Das Schicksal der DAZ war exemplarisch für viele Neugründungen der Wendezeit. Im Strudel der Ereignisse vermittelten die etablierten Abonnement-Zeitungen ihren Kunden ein Gefühl von beruhigender Gewissheit. Und so schafften es einige ehemalige SED-Blätter sogar unter ihrem alten Namen in die neue Zeit ("Volksstimme" aus Magdeburg, "Freie Presse" aus Chemnitz, das "Freie Wort" aus Suhl). Die großen ehemaligen SED-Bezirksblätter verfügten nach der Wende über abgesteckte Vertriebsgebiete, über eigene Produktionsstätten, über Informationsnetzwerke und Lokalredaktionen in allen Kreisstädten der DDR.

Im Zuge der Privatisierung galten die Zeitungen als attraktive Rosinen im Treuhandkuchen. Sie wurden schnell veräußert, in der Mehrzahl an Medienunternehmen aus dem Westen. So kam es zu einem nie dagewesenen Konzentrationsschub in der Medienwirtschaft der Bundesrepublik. Im Jahr 2010 gibt es noch 17 sogenannte Vollredaktionen im Osten Deutschlands, von mehr als hundert in Deutschland insgesamt. Medienkritiker bemängeln, dass es gerade im Bereich der Lokalblätter praktisch keine kritische Öffentlichkeit mehr auf dem Zeitungsmarkt in Ostdeutschland gäbe.

Kurzer Pressefrühling und Fernseh-Aufbruchs

Galt das Fernsehen der DDR lange als Stütze des Regimes, zeigte es sich seit dem Herbst 1989 zumindest teilweise als Institution des Wandels. Es dokumentierte den Umbruch und stieß mit kompetenten, kritischen Beiträgen selbst Veränderungen an. Legendär wurde das Jugendmagazin "Elf99" – Ende Oktober berichtete Reporter Jan Carpentier von den Mahnwachen für die zu Unrecht Inhaftierten in Halle. Ein echter Tabubruch im Fernsehen der DDR.
Zwei Wochen nach dem Fall der Mauer informierte "Elf99" in der berühmten "Wandlitz-Reportage" über die streng abgeschirmte Waldsiedlung, in der ranghohe SED-Funktionäre lebten. Zuschauerzuschriften bestärkten die Redaktion, zunehmend sahen sich die Fernsehmacher als "Sprachrohr der Gesellschaft" – nicht mehr als Diener der Partei. Und das sollte etwas bedeuten, waren doch von den etwa 350 Mitarbeitern im Bereich der für politischen Journalismus zuständigen Fernsehpublizistik fast die Hälfte Mitglied oder Kandidat der SED. Jetzt machten sich die Journalisten mündig.

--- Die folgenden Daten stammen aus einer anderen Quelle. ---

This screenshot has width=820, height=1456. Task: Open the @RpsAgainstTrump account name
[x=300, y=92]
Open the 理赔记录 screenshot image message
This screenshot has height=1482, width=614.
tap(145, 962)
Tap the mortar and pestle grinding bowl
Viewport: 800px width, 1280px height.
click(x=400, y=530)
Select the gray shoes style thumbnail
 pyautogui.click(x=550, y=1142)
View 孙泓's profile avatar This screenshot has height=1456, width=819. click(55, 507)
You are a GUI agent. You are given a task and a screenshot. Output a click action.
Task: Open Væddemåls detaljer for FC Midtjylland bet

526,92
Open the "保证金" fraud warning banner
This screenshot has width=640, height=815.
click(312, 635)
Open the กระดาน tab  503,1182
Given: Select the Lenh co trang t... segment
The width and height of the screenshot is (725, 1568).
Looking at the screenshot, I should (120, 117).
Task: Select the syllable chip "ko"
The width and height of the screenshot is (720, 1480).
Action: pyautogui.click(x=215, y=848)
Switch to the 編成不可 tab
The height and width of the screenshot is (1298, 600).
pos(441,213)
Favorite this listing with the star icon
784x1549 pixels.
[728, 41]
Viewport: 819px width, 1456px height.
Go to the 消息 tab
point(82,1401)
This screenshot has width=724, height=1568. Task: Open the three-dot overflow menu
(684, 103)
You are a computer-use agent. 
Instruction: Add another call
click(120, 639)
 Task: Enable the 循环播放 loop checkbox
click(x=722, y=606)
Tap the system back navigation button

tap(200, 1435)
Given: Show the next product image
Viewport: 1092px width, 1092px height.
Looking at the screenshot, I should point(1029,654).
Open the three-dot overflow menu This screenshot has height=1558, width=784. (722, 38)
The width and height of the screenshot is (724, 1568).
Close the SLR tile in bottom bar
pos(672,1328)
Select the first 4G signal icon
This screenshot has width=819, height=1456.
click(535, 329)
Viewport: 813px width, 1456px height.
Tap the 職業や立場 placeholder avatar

1990: Sternstunde des DDR-Fernsehens

Die Zeit, so erinnerte sich "Elf99"-Redakteur Harald Becker, in der selbst live ausgestrahlte Unterhaltungssendungen "dreimal geprobt und viermal abgenommen worden" seien, war nun vorbei. Jetzt wurden sogar Themenvorschläge der Bürgerrechtsgruppen aufgenommen, und sackweise ging bei der "Aktuellen Kamera" Zuschauerpost ein. Die politischen Veränderungen der Wendezeit boten Journalisten die Chance, einen frischeren DDR-Rundfunk zu machen - und sie wurde genutzt. Viele Reporter erlebten eine kreative Phase in dem Gefühl, erstmals mit all ihren Talenten gefordert zu sein.

Der Einigungsvertrag legte im Oktober 1990 fest, dass der Deutsche Fernsehfunk Ende 1991 seinen Betrieb einzustellen hat. Im Gebiet der fünf neuen Bundesländer etablierte sich der öffentlich-rechtliche Rundfunk und der Privatfunk – ganz nach bundesdeutschem Vorbild.